Strengthening existing networks of civil society activists and organizations can also provide limited cover and “safety in numbers” that can potentially constrain heavy-handed repressive responses. Network-structured action, when paired with strategic litigation to challenge repressive laws and regulations, is an avenue that can be pursued to reopen space where access to the judicial process remains open. In the most difficult, danger-fraught environments ⎯ where the addition of internet and mobile communications tools of suppression, such as the Pegasus and REIGN spyware packages and IMSI catchers that can be used to monitor, suppress, and persecute civil society organizations, individual activists, and citizens ⎯ publishing critical messages or data through respected third-country traditional or electronic media that reach home-country citizens and government can be a useful tool for anonymized impact.

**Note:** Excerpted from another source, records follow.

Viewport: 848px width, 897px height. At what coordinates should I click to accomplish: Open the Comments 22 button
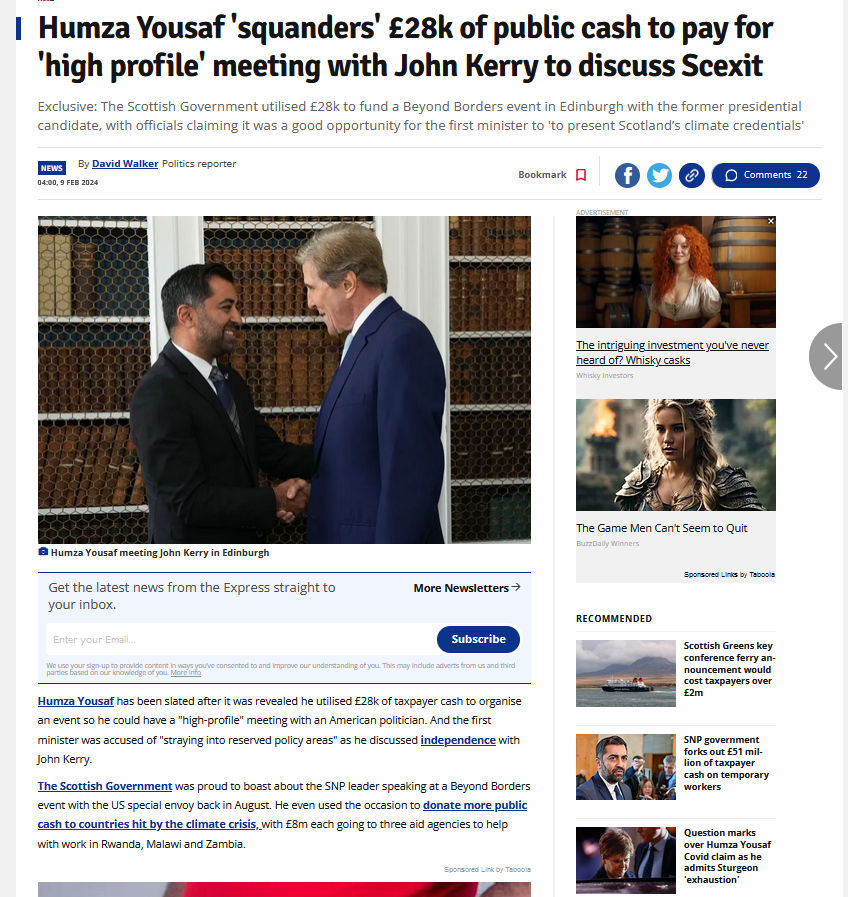pos(766,175)
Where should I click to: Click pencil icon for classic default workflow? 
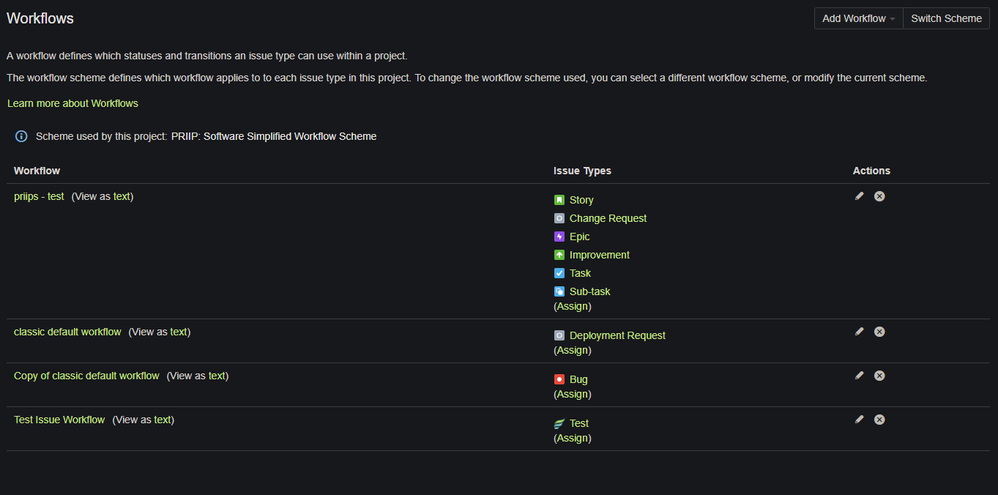(x=859, y=331)
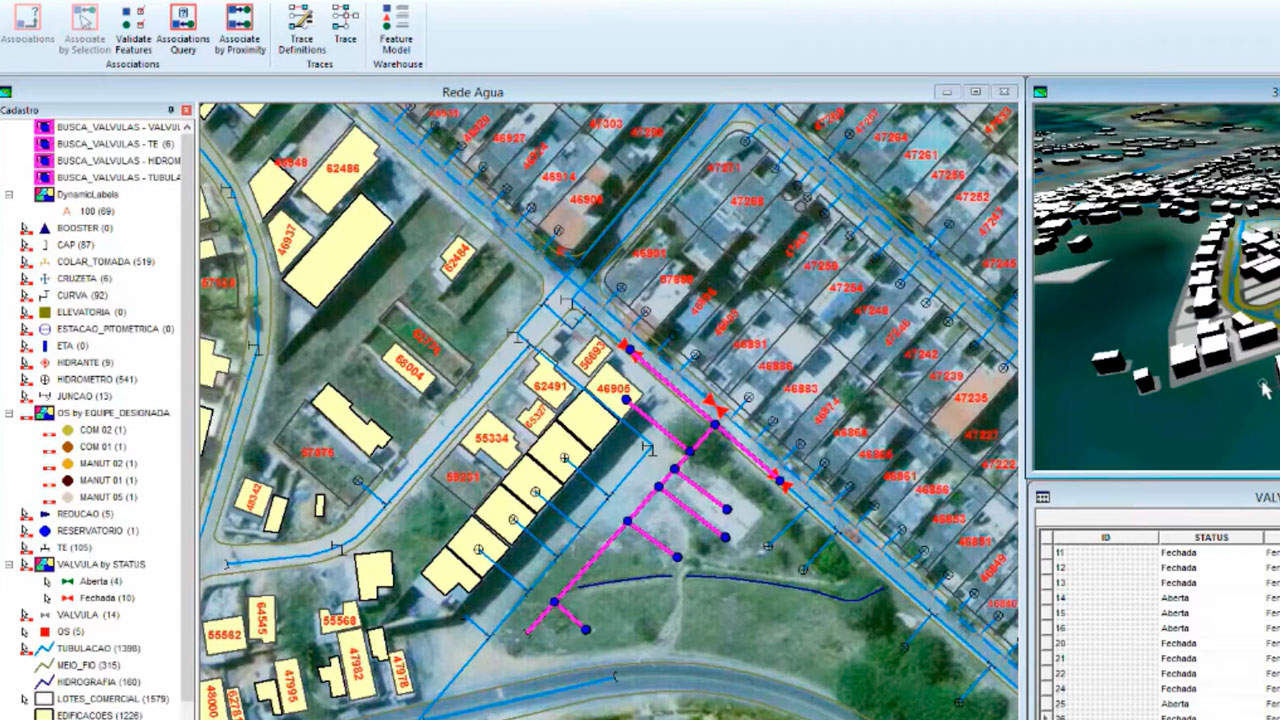Open the Associations Query tool
Screen dimensions: 1280x720
click(x=183, y=19)
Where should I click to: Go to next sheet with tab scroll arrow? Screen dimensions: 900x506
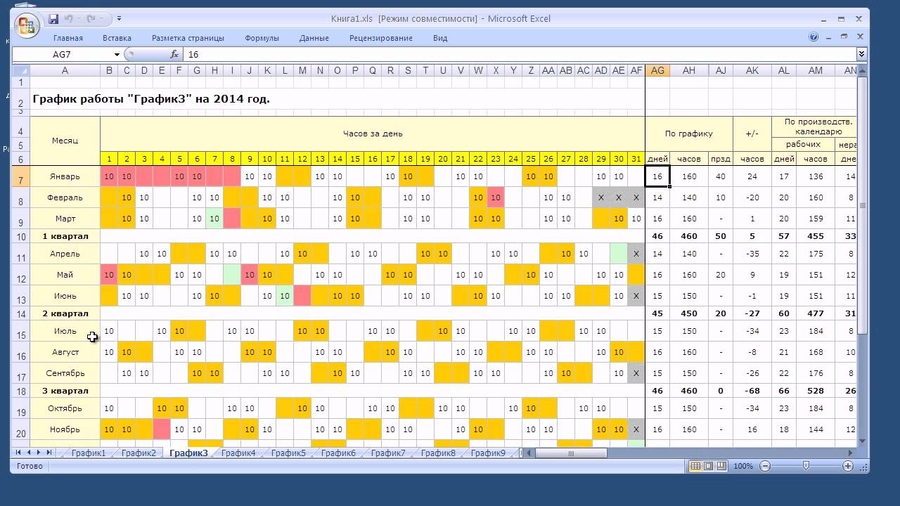click(37, 453)
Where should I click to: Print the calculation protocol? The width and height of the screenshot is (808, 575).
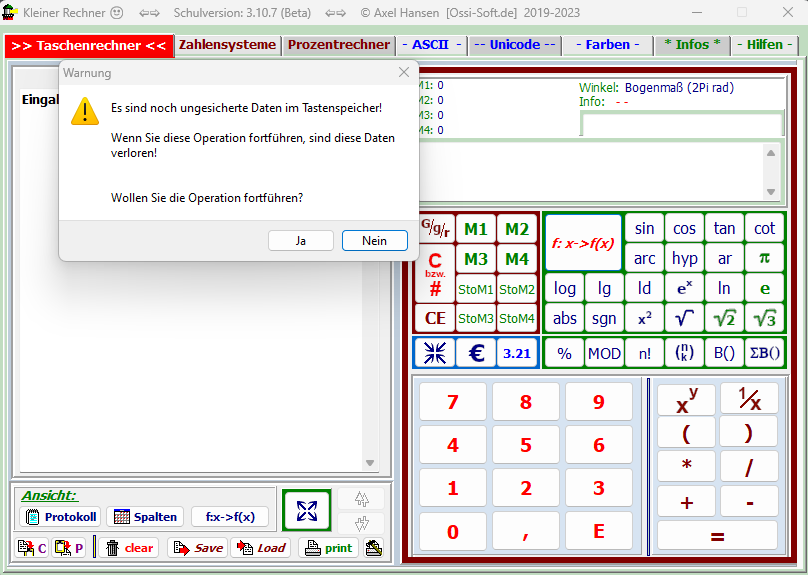[328, 548]
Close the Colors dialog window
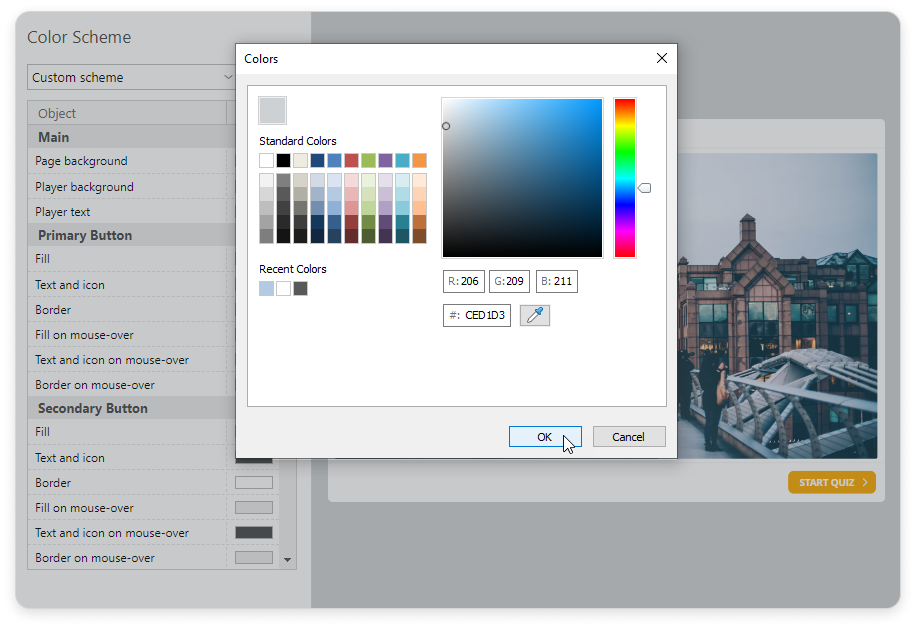The height and width of the screenshot is (628, 916). [661, 59]
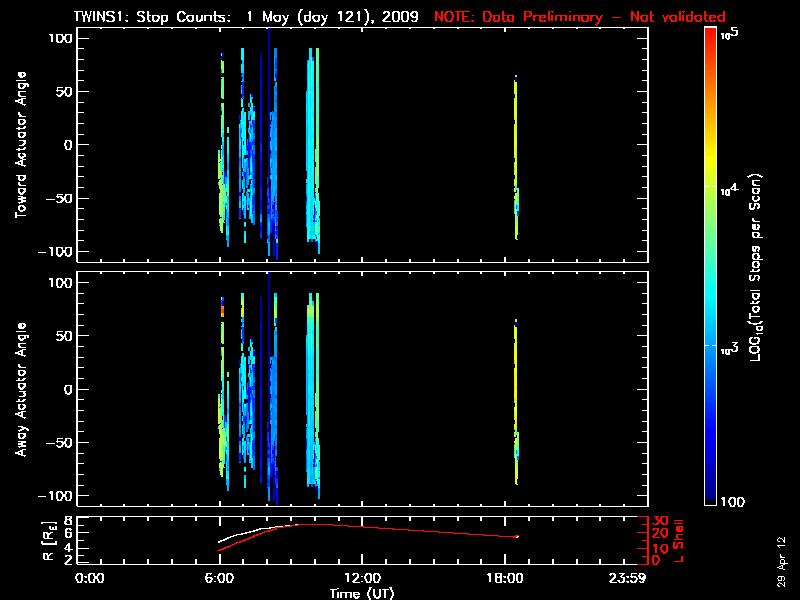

Safeguard local actors and avoid unintended negative consequences by prioritizing “do no harm.”
Regardless of the context for civil society, “do no harm” should be a bedrock principle that guides implementing partner planning and actions. This is particularly critical in closing space environments, where the very act of participating in donor-funded programs can present very real risks. Building on the importance of a political economy mindset, a key do no harm action is to constantly assess local environments ⎯ particularly the risks, opportunities, and real and perceived threats to civil society actors ⎯ to determine which actions and programs are safe and feasible and to find impactful but safe entry points. Consciously forcing ourselves and our local civil society partners to regularly answer structured do no harm-focused questions is a key aspect of an “everyday PEA” or “thinking and working politically” approach.
The donor and implementing partner community must and will remain engaged in vital development work even in the most difficult of closing space environments. While the suggestions above are by no means exhaustive ⎯ and will require modification and addition as contexts and technologies evolve ⎯ they can serve as important foundational principles for planning overall programs, activities, and learning frameworks that help the development community maintain engagement and impact in closing space environments, while simultaneously preserving the safety, long-term viability, and impact of local actors.